Eigenlijk ben ik een cynicus van vaste relaties. Wanneer mensen relatieadvies aan me vragen, dan kom ik niet verder dan: “Zoudt ge niet gelukkiger zijn zonder lief?” Ik meen dat ook. Zelfs wanneer ik koppels zie die hun eenheid nog niet in twijfel trekken, is het vooral medelijden dat mij overvalt, bij heel dat complexe rekening houden met elkaar. En ja, bij nieuw gevormde koppels kan ik de bijgedachte niet onderdrukken dat het allemaal gaat eindigen in rampspoed en ellende. Kortstondige verbintenissen, daar geloof ik nog in. Maar als ik zie hoe mensen zichzelf wijsmaken dat ze de ware hebben gevonden, dan heb ik de bijna onbedwingbare neiging om hen op het hart te drukken dat het allemaal net zo snel kan overwaaien als het gekomen is. Kwestie van reeds relatieadvies te geven voor het probleem zich stelt. Je kan maar voorbereid zijn.
Hoe is dat zo gekomen? Nou, voor een deel is het realisme. Levenservaring en weten dat mensen veranderen. Of dat de tijd zorgt dat je dingen aan je partner ontdekt die je steeds meer tegen de borst beginnen te stuiten. Ook het besef dat verliefdheid niet eeuwig is en bij minstens één van de twee van object kan veranderen. Dat is de rationele kant van de zaak. Dat ik emotioneel geen nood heb aan een relatie, zou dat komen door een paar keer gekwetst te zijn? Het zou zomaar kunnen. De keren dat iemand het uitmaakte met mij, dat zal Kirsten geweest zijn in de prille jeugd en Nephastie zoveel jaren later, dat hakte er toen toch in. Dus ja, misschien zit er mezelf indekken tegen mogelijk verlies in. Langs de andere kant voelt het niet zo, het komt op mij meer over alsof ik geen tijd heb én geen behoefte om me te binden aan iemand, en al helemaal niet om dat exclusief met één persoon te doen. Ik ervaar het gemis gewoon niet. ’t Is raar: ik zou zelfs kunnen meedoen aan datingtoestanden, voor het spannende en het leren kennen van nieuw volk en wie weet voor een onverwachte scharrel. Maar tegelijk zou ik daarbij altijd de angst hebben dat er een bleef plakken, die echt iets wil met mij en die ik dan moet kwetsen wanneer ik uitleg dat ik liever lekker op mijn eentje blijf.

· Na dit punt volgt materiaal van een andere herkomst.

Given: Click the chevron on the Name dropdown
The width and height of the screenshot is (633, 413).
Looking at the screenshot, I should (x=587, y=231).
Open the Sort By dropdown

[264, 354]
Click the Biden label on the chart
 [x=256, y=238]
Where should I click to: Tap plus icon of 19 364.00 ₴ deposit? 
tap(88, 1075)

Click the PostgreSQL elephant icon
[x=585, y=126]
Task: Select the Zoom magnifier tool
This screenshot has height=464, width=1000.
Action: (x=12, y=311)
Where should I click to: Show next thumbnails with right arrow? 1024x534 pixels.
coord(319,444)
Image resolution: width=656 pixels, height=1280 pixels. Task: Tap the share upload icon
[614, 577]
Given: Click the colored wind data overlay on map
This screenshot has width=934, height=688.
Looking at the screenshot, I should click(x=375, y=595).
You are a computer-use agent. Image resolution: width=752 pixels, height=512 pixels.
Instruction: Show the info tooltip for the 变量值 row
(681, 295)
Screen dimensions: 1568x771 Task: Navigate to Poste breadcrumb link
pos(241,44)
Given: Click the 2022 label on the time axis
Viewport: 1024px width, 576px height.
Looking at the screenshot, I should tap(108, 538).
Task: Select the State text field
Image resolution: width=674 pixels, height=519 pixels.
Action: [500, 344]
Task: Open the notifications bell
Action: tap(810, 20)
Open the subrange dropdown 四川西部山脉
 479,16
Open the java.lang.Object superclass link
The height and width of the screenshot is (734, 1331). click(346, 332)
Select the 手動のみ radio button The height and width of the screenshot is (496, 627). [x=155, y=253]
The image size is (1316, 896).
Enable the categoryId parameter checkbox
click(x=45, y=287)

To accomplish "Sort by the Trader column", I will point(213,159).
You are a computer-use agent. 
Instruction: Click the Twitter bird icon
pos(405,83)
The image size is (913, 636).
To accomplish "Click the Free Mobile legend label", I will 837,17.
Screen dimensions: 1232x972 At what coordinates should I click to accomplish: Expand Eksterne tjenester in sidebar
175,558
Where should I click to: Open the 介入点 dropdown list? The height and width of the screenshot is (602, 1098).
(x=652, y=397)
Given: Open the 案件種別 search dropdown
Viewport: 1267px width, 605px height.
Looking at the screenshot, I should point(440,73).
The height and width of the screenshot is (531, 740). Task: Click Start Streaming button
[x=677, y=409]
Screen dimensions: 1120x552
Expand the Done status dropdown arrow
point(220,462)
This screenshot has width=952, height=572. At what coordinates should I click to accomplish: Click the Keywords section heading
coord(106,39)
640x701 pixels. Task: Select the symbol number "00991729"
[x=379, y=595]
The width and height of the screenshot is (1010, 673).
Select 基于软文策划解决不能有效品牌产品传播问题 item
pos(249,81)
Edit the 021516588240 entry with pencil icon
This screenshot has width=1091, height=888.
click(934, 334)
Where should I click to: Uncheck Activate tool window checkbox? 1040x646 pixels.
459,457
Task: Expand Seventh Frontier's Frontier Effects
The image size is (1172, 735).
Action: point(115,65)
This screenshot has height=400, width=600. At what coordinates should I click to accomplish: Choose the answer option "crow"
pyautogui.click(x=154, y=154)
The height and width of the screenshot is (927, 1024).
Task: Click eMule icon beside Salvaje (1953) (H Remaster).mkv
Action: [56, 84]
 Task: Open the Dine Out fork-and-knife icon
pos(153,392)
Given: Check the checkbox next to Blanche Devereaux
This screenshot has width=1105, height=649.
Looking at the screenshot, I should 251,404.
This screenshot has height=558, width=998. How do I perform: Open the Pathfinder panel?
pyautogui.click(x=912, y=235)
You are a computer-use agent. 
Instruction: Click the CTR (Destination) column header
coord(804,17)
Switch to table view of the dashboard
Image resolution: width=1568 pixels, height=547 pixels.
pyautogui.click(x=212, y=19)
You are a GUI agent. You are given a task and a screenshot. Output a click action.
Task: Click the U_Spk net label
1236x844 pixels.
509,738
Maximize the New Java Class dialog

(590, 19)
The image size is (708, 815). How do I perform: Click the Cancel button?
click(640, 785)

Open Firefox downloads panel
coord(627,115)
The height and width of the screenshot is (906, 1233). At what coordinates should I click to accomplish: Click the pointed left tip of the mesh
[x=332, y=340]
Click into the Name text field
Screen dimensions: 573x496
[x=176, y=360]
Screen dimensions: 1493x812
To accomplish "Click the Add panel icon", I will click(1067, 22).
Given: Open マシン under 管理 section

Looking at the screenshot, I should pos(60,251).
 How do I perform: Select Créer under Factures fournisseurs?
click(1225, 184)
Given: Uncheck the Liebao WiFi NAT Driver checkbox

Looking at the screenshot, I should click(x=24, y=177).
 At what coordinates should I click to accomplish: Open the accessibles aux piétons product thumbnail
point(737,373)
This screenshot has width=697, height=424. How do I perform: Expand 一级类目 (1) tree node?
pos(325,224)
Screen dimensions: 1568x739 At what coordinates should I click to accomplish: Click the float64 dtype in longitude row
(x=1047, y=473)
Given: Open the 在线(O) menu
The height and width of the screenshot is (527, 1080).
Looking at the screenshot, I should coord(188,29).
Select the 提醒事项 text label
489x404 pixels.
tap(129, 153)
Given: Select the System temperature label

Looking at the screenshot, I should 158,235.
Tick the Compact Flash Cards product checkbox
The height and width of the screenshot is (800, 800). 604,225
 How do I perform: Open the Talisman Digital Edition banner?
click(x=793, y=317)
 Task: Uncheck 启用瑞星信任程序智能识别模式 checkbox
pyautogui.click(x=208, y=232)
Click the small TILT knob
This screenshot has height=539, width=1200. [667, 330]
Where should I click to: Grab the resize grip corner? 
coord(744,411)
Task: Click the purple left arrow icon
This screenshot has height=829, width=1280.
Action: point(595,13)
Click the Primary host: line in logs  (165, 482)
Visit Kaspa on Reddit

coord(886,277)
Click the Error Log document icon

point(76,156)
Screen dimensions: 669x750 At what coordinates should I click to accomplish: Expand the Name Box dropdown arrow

Soit, ik kwam op heel die redenering door recent Karate Kid 2 te hebben teruggezien. De eerste keer dat zal decennia geleden geweest zijn in de cinema, in kader van het filmforum, ergens halfweg de middelbare school. Waar ik toen nog in geloofde (ja, nog nooit een lief gehad), was in het vinden van de ware en dat was dan voor altijd. Daardoor voelde ik mij indertijd eerst verrast en daarna bekocht door te zien dat Daniel in de tijd tussen de twee films reeds zijn liefje had omgeruild voor een andere. Nu draaien films toch altijd om het krijgen van het meisje. Zij was het object van zijn dromen. Samen doorzwommen ze verschillende stormen. Aan het eind koos zij voor hem en hij voor haar. Hij won het ultieme gevecht, met de kraanvogel kick. Iedereen pakte elkaar vast en was gelukkig, en die relatie was voor eeuwig!! En dan, één film verder en niet eens een jaar ouder geworden, heeft die gewoon een nieuw lief en wordt er over die vorige niet meer gesproken. Hoe kon dat nu gebeuren?!! It wasn’t supposed to be that way! Het computerde niet in mijn brein. Enfin, ik geloof dat het er bij deze film gewoon aan lag dat de actrice uit de vorige niet meer door de casting was geraakt, en dus rap een ander liefje ten tonele moest worden gevoerd. Anders was onze Daniel er gewoon bij gebleven. Maar kijk, het doorbrak mijn illusies en mijn verwachtingen over de orde in de kosmos, over rechtvaardigheid, mijn geloof in het filmisch universum.
En nu, al die decennia gepasseerd, stel ik vast dat de vluchtigheid en veranderlijkheid van liefde, waarin ik toen niet kon geloven, veel beter aansluit bij het beeld dat ik er vandaag van heb. Weinigen zouden The Karate Kid 2 een visionaire film noemen, maar ongewild is hij dat voor mij geweest.